According to the author of the study, Dr. David Blaney of the Epidemic Intelligence Service at the US Centers for Disease Control and Prevention (CDC), what they found shows that hand sanitizers could be "suboptimal in controlling the spread of noroviruses". And that any casual link is non-existent due to the survey's retrospective design.
He also went on to say that a possible reason as to why more reports of norovirus outbreaks come from care homes with a preference of using hand sanitizers, is that those homes may have a more effective infection control program, that recognizes and reports outbreaks.
Blaney then added:
"That being said, this study shows there's a need to look at more
organism-specific outbreaks prospectively."
Blaney says that if the prospective studies confirmed the findings, new policies concerning hand hygiene would have to be considered. An emphasis on using soap and water to wash hands instead of using sanitizers would be pursued, and also the use of disposable gloves during an outbreak.
Many studies have found the effectiveness of alcohol based hand sanitizers to be inadequate against non enveloped viruses, such as norovirus. This implies that in long term care facilities, where outbreaks are frequently experienced, hand sanitizers may not be the most appropriate form of hand hygiene.
(Appl Environ Microbiol 2010; 76:394-399 and Appl Environ Microbiol 2008;74:5047-52).
The effectiveness of alcohol based hand sanitizers against Clostridium difficile, a bacteria that causes diarrhea, was looked at in two other studies. The findings saw that many health care workers were developing spores on their hands as a result of over reliance on the sanitizers.
(Infect Control Hosp Epidemiol 2010; 31:565-70 and Infect Control Hosp Epidemiol 2009; 30:239-44).
New guidelines have been issued by the CDC for the prevention and control of norovirus. One of the new recommendations is against the use of hand sanitizer as an alternative to cleansing hands with soap and water. (Link to article).
However, the CDC's Updated Norovirus Outbreak Management and Disease Prevention Guidelines believe that while "the efficacy of alcohol-based and other hand sanitizers against norovirus remains controversial," the evidence is not definite enough.
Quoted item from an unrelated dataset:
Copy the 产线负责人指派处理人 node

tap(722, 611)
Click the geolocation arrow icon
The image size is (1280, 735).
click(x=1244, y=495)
Aron Hall, an epidemiologist with the CDC's division of viral diseases said:
"The findings of these studies also have to be taken in context of the benefits afforded by alcohol-based hand sanitizers and the uncertainty in their designs. We can, however, strongly recommend more prospective studies to evaluate the issue further."
Another epidemiologist with the CDC's division of health care quality promotion, Kate Ellingson, said that hand sanitizers are commonly used among medical professionals as it is a convenient means of cleansing the hands. She said that:
"Hand sanitizer is promoted so widely because it's efficient, accessible and takes relatively very little time to use. There's potentially a large tradeoff in switching back to soap and water in the health care setting, where workers have to wash their hand many, many times per shift, or even hour, depending on what they're doing."
Ellingson pointed out that the key to understanding risks associated with sanitizers is to carry out further trials:
"If some kind of association was found through more rigorous trials, we would want to better understand the particular indications when the risk was highest so as not to totally throw the baby out with the bathwater."